Recent articles include Raising the Korean War Dead: Bereaved Family Associations and the Politics of 1960-1961 South Korea", The Asia-Pacific Journal, Vol. 13, Issue 40, No. 2, October 12, 2015.
Political Violence and the Problematics of Localized Memory: The Cheju 4.3 Peace Park and the Kŏch'ang Incident Memorial Park. Cross Currents: East Asian History and Culture Review, March 2015.

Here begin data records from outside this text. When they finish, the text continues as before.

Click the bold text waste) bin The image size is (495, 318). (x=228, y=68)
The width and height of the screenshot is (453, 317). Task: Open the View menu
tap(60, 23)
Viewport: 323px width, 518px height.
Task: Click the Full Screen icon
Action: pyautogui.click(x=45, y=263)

Brendan Wright has successful won numerous scholarships and academic prizes including Beyond the Korean War Fellowship (2014-Present) Research Institute of Korean Studies International Center for Korea Studies. Visiting Scholar (March 2014-May 2014) Consular Corps of BC Graduate Scholarship in International Relations (2009 and 2013) Alice H Sorila Memorial Scholarship in History (2012) Korean Foundation Fellowship in Language Training (2011-2012) Canadian Graduate Scholarship (2010-2013), and SSRCH.
Dr. Alena Papayanis
Alena Papayanis completed her PhD in History at the University of London, Birkbeck College in 2011 with doctoral funding from the Social Sciences and Humanities Research Council. She also received B.A. and M.A. degrees in Media Studies from the University of Western Ontario before beginning her postgraduate career in history. Her research interests have focused on the contemporary cultural history of war within the United States. Her PhD examines how the Vietnam War was inflected in the Gulf War, specifically through constructions of the U.S. soldier figure, gender, and national identity. She is currently teaching at Humber College in Toronto, Ontario.
Publications:
“‘The Veteran Problem’: Examining Contemporary Constructions of Returning Veterans,” in Mental Illness and Popular Culture, edited by Lawrence Rubin. Jefferson, North Carolina: McFarland and Company, 2011.
“Everybody’s Coming Back a Hero: Reflections and Deflections of Heroism in the Gulf” Journal of War and Culture Studies, vol. 3, issue 2 (Sept. 2010): 237-248.
Encyclopaedia of Women in American Military History, s.v. “The Gulf War.” ABC-CLIO.